In classrooms all across campus, I have seen a lot of students bring computers with them to class. It seems like almost every student has one. As a matter of fact, a survey of ISU students conducted by the Community of Educational Technology Support reported that 91 percent of responding students owned a laptop.

I have experienced many classes of different types here at Iowa State, and a substantial amount of teachers allow unrestricted laptop use during class. There is no university policy about using your computer in class. This seems to make sense because students should be able to use whatever they need to learn effectively.

 

As a computer engineering major, I believe technology should benefit us and make our lives easier. Through personal experience and research, I have discovered that this is not what happens when we bring our laptop computers to class, and such research has shown this does not help students learn. In fact, it has a harmful effect on the learning experience, except when integrated into the lecture.

One such study demonstrating this was recently published by Carrie Fried at Winona State University in the journal Computers & Education. The study was done at a university that required all students to lease laptops, during a time when most faculty had not integrated laptops in their lectures. Researchers compared the frequency of students’ laptop use during class to their academic performance. Using a laptop more frequently in class had a direct correlation with lower class grades.

A reason for this is likely linked to how mobile computers in the classroom have been shown to be particularly distracting to students. Another article in the journal, by Reynol Juco and Shelia Cotten, covered a detailed study of how students are distracted by technology. They found “using Facebook and texting while attending to lectures caused students to perform more poorly on exams based on those lectures,” and that “students sent texts, talked on their cellphones, used Facebook, used email and searched for information online that was not part of schoolwork frequently at the same time as doing schoolwork.”
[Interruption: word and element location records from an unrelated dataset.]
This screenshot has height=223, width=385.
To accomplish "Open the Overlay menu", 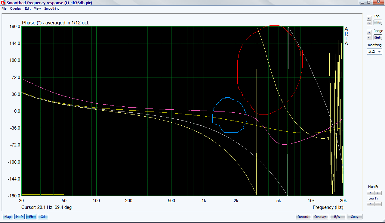I will point(16,8).
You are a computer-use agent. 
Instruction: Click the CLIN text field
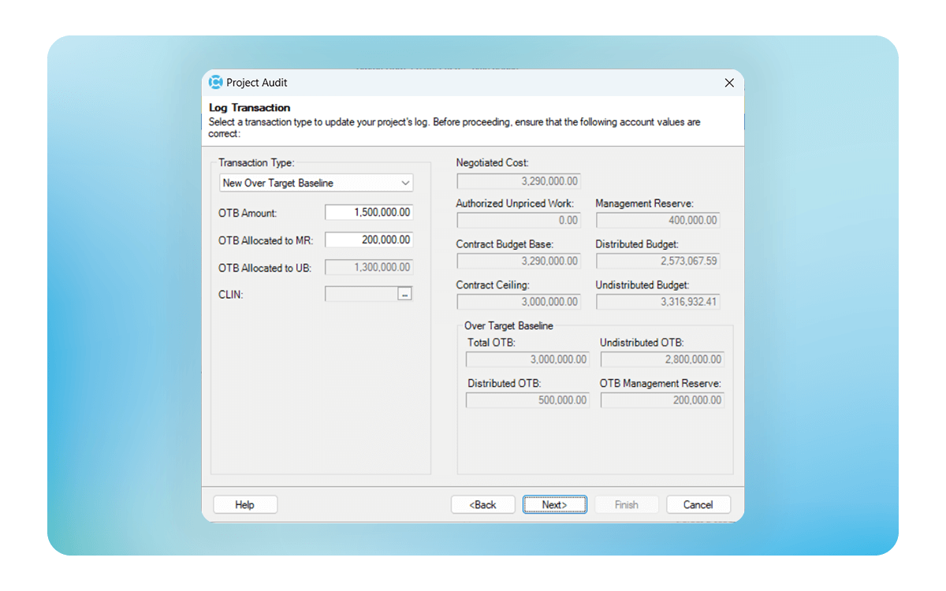(x=361, y=294)
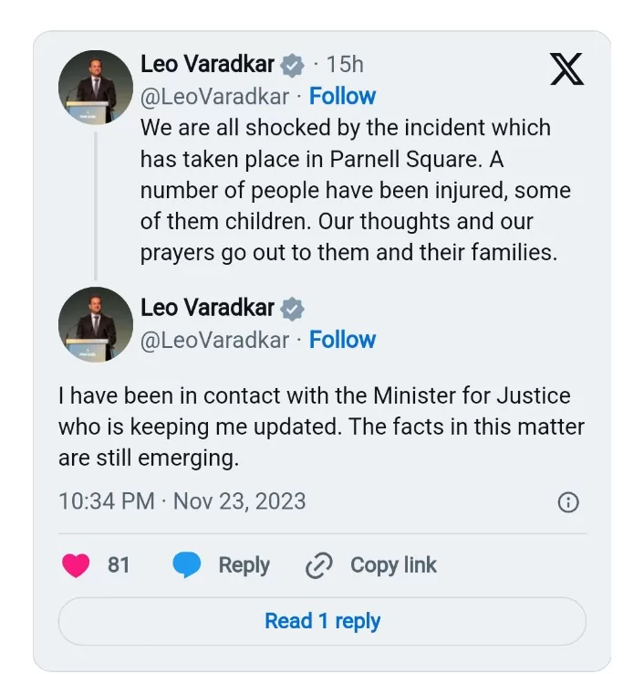This screenshot has height=674, width=644.
Task: Click Leo Varadkar name in second tweet
Action: 208,309
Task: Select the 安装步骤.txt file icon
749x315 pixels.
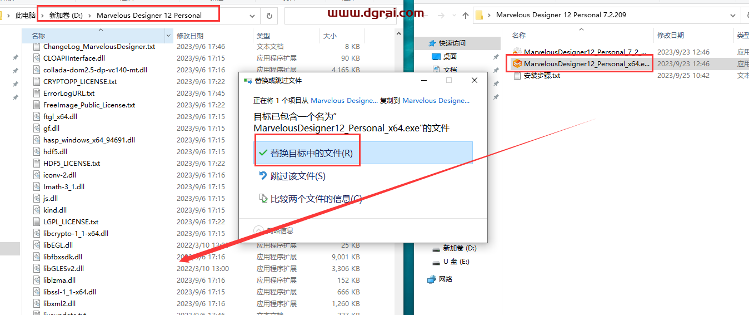Action: point(517,76)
It may be easy to think that it should be up to students to learn for themselves how to use their mobile computers responsibly. This would make sense if only the student using the laptop was effected by it. However, Fried’s article 

showed the single most distracting thing for students not using laptops in class was other students’ laptop use, which was greater than all other types of distractions combined. This result is particularly disconcerting, because it is unfair for any student to be able to interfere so easily with other students’ ability to learn.
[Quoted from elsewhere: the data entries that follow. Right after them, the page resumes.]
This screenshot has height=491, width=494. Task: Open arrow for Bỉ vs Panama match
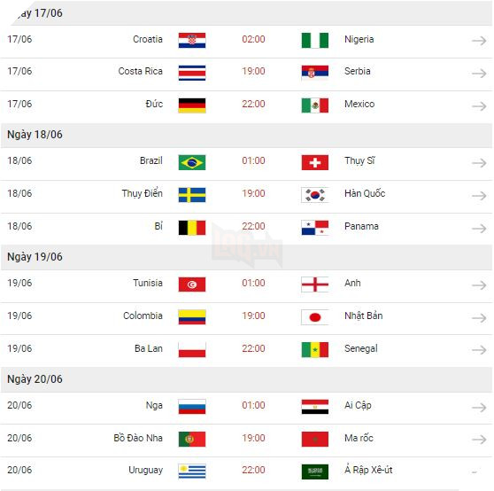pos(479,228)
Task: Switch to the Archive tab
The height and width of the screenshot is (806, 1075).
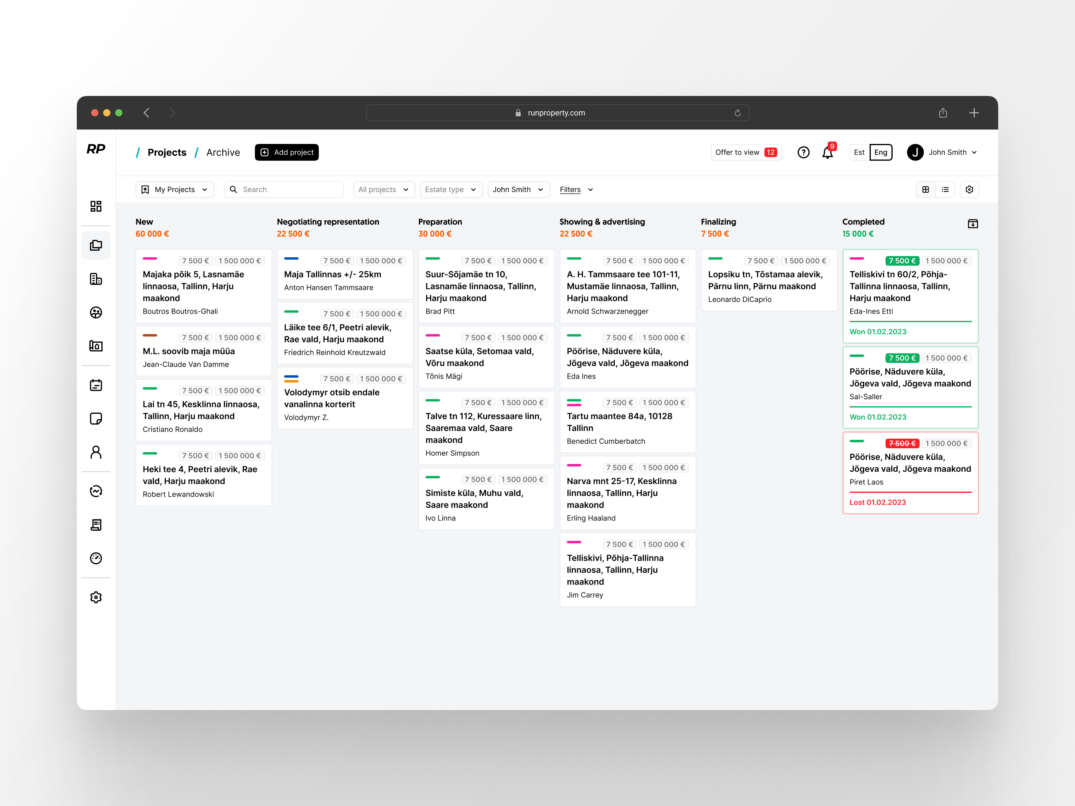Action: (223, 153)
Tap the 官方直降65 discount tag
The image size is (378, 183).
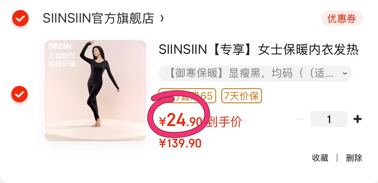coord(188,96)
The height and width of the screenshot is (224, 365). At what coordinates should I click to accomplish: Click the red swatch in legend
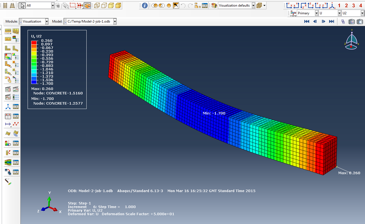point(34,42)
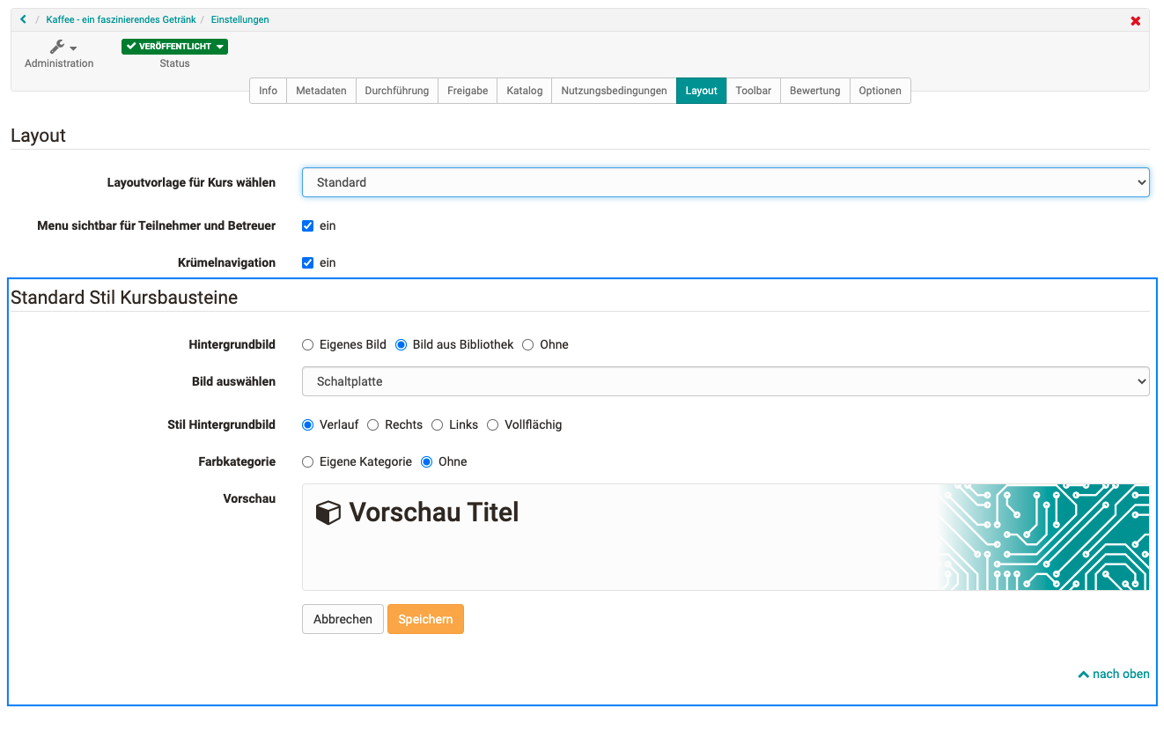The height and width of the screenshot is (730, 1164).
Task: Choose Eigene Kategorie for Farbkategorie
Action: [308, 461]
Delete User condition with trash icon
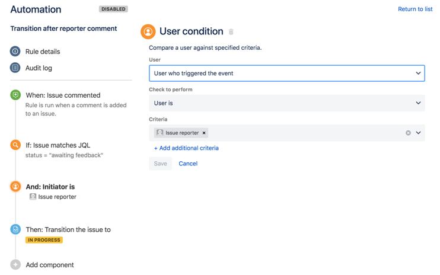Image resolution: width=440 pixels, height=275 pixels. 231,31
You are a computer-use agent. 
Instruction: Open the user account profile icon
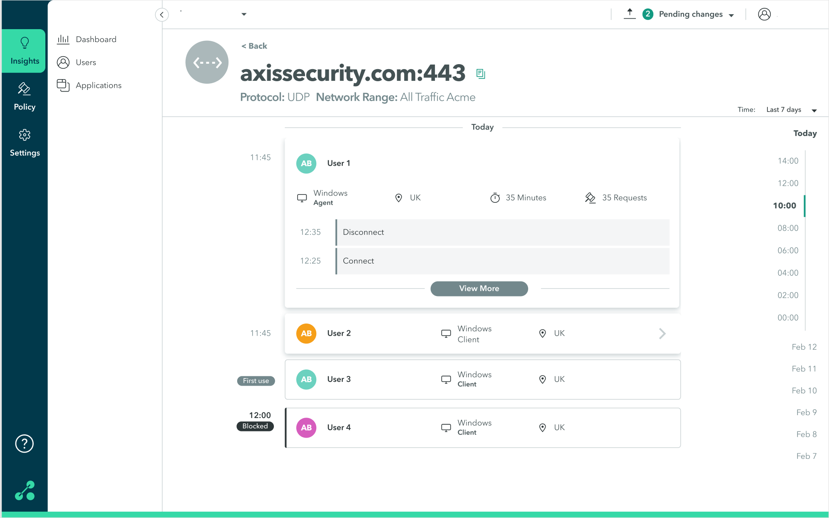[764, 14]
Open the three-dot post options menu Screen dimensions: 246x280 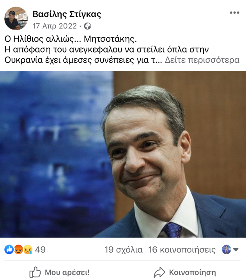[x=234, y=12]
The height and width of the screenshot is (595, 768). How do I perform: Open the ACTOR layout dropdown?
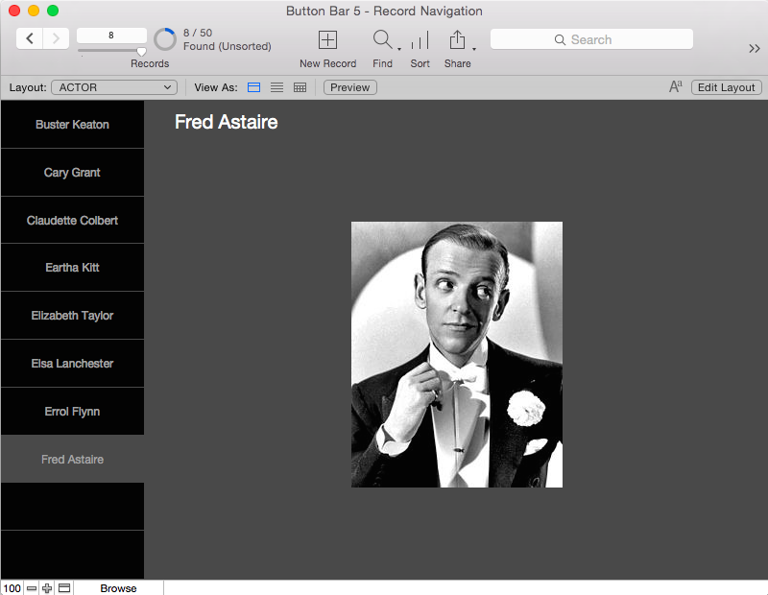(114, 87)
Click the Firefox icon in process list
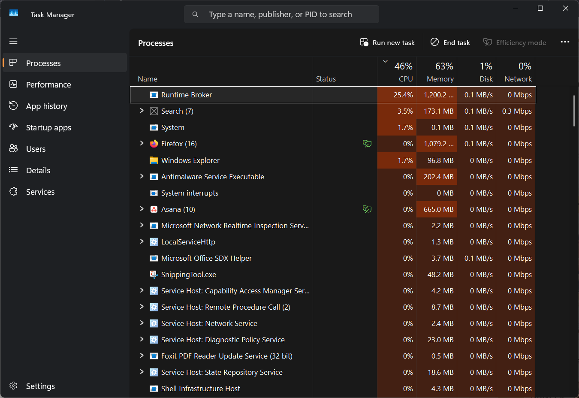The width and height of the screenshot is (579, 398). 154,144
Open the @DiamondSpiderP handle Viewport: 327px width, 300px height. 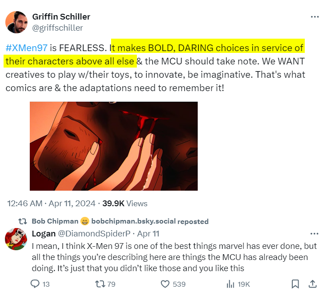[x=94, y=234]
Many students say they use their computers in class to take notes. However, taking notes does not require a computer, and students have been taking notes for thousands of years without them. Besides, taking notes with a computer does not promote learning the way that traditional note-taking does. David Cole, professor of law at Georgetown University, after banning laptops in his classroom, said: “Note-taking on a laptop encourages verbatim transcription. The note-taker tends to go into stenographic mode and no longer processes information in a way that is conducive to the give-and-take of classroom discussion. Because taking notes the old-fashioned way, by hand, is so much slower, the student actually has to listen, think and prioritize the most important themes.”

We as students should talk to teachers and university officials about integrating computers into class to create more interactive lectures. Integrating mobile computers into lectures has resulted in more positive student performance. In “Laptops in the Classroom,” published by the University of Michigan, the authors emphasize: “It is important to note that studies showing a positive association between laptop usage and student learning or grades involved courses in which the integration of technology had received significant attention from faculty.” They also reported that the students in courses who did this had higher levels of attentiveness, engagement, and learning than those in classes that simply allowed students to bring laptops to class.

It is essential for us as students to understand that using computers during class does not help us learn unless it is integrated into the lecture. Using them in an unstructured way has a negative impact on our learning abilities and most importantly, it hurts our academic performance.